Why is the program only 5 times faster? Please help!!!!

Dear All,

I’m working on a CFD simulation program, and with the usage of global memory, it’s only 5*times faster (GTX295 - first card) than on CPU (3,4 GHz). I was thinking, what could be the bottleneck of the program? For some information, the program does no send more than 24 MB/s data through the CPU-GPU. A typical kernel’s head looks like this:

[codebox]global void SolveNavierStokes_K_D(GPU_INT * KsiMax_D,GPU_INT * EtaMax_D,GPU_FLOAT *G_Ksi_D,GPU_FLOAT *F_Eta_D,GPU_FLOAT * Velocity_0XN_D,GPU_FLOAT * Velocity_0X_D,GPU_FLOAT * Velocity_0YN_D,GPU_FLOAT * Velocity_0Y_D,GPU_FLOAT *X_Coordinates_D,GPU_FLOAT *Y_Coordinates_D,GPU_FLOAT *Pressure_D,GPU_FLOAT *Jacobian_D, GPU_FLOAT *Alpha_D,GPU_FLOAT *Gamma_D,GPU_FLOAT *Sigma_D,GPU_FLOAT *Velocity_U0_D,GPU_FLOAT *Velocity_U_D,GPU_FLOAT *Velocity_V0_D,GPU_FLOAT *Velocity_V_D,GPU_FLOAT *DimensionlessTemperature_D,GPU_FLOAT *DimensionlessTemperature0_D,GPU_FLOAT *ReynoldsNumber_D,GPU_FLOAT *PrandtNumber_D,GPU_FLOAT *dt_TimeStep_D,GPU_FLOAT *RichardsonNumber_D);

[/codebox]

And an example of a (really short) kernel.

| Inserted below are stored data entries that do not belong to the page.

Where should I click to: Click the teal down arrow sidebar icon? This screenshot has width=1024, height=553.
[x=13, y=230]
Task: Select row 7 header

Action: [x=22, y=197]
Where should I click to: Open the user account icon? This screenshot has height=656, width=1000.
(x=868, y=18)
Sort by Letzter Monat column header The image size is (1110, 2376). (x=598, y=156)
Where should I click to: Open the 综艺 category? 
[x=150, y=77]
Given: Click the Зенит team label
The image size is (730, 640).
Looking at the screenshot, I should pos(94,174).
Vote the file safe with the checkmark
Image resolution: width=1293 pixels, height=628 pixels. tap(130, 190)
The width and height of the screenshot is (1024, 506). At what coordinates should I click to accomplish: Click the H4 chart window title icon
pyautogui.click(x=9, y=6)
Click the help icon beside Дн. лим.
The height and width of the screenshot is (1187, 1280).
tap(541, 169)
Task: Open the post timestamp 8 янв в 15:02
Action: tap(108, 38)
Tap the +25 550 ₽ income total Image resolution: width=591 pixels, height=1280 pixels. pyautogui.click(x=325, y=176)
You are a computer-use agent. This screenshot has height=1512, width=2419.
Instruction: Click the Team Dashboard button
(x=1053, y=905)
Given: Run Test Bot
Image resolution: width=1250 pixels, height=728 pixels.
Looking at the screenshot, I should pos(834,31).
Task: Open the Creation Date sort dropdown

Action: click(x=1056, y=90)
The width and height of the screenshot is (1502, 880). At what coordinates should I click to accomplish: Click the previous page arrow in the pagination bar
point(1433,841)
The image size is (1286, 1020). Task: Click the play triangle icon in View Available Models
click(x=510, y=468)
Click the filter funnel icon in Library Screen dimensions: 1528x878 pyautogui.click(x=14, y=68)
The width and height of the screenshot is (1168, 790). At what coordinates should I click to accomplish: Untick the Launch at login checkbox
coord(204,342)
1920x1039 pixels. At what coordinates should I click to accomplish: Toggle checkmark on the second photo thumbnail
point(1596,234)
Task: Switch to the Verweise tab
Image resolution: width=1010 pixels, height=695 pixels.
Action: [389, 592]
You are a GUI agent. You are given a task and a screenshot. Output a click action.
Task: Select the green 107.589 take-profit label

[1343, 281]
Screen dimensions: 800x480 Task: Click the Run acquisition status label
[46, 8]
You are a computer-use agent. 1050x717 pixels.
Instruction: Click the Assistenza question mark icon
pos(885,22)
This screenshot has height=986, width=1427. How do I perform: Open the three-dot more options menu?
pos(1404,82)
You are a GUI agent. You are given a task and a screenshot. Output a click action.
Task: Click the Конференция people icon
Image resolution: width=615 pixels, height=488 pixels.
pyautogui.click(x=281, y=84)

[codebox]global void ComputeTemperature_K_D(GPU_INT * KsiMax_D,GPU_INT * EtaMax_D,GPU_FLOAT * Temperature_D,GPU_FLOAT * DimensionlessTemperature_D,GPU_FLOAT *TemperatureWall_D,GPU_FLOAT *TemperatureInfinity_D)

{

int col = blockIdx.x * blockDim.x + threadIdx.x;

int row = blockIdx.y * blockDim.y + threadIdx.y;

GPU_INT KsiMax=KsiMax_D[0];

GPU_INT EtaMax=EtaMax_D[0];

GPU_FLOAT TemperatureInfinity=TemperatureInfinity_D[0];

if(row<EtaMax)

	Temperature_D[row*KsiMax+col]=DimensionlessTemperature_D[row

KsiMax+col](TemperatureWall_D[0]-TemperatureInfinity)+TemperatureInfinity;

};[/codebox]

The program works with lot of second-order differentials, and sometimes uses conditions like this:

[codebox] if(row>1 && row<(EtaMax-2))

{

	U_Eta=...

}

else

{[/codebox]

Is the if-else conditions the biggest problem, or the huge number of access to the global memory?

Thanks in advance,

                                               Laszlo Daroczy

Try profiling the code. That will give you a much better idea of the memory access and throughput you are getting and how much serialization is occurring because of branching. If both implementations are truly memory bandwidth bound, then you are probably looking at an upper bound for speed up of 6-10 times (depending on host and device memory performance). For what it is worth, I can get something like 10-15 times speed up solving transient convection-diffusion equations in 3D using a fully second order explicit SSP Runge-Kutta method over a reasonably good OpenMP implementation built with Intel’s compiler.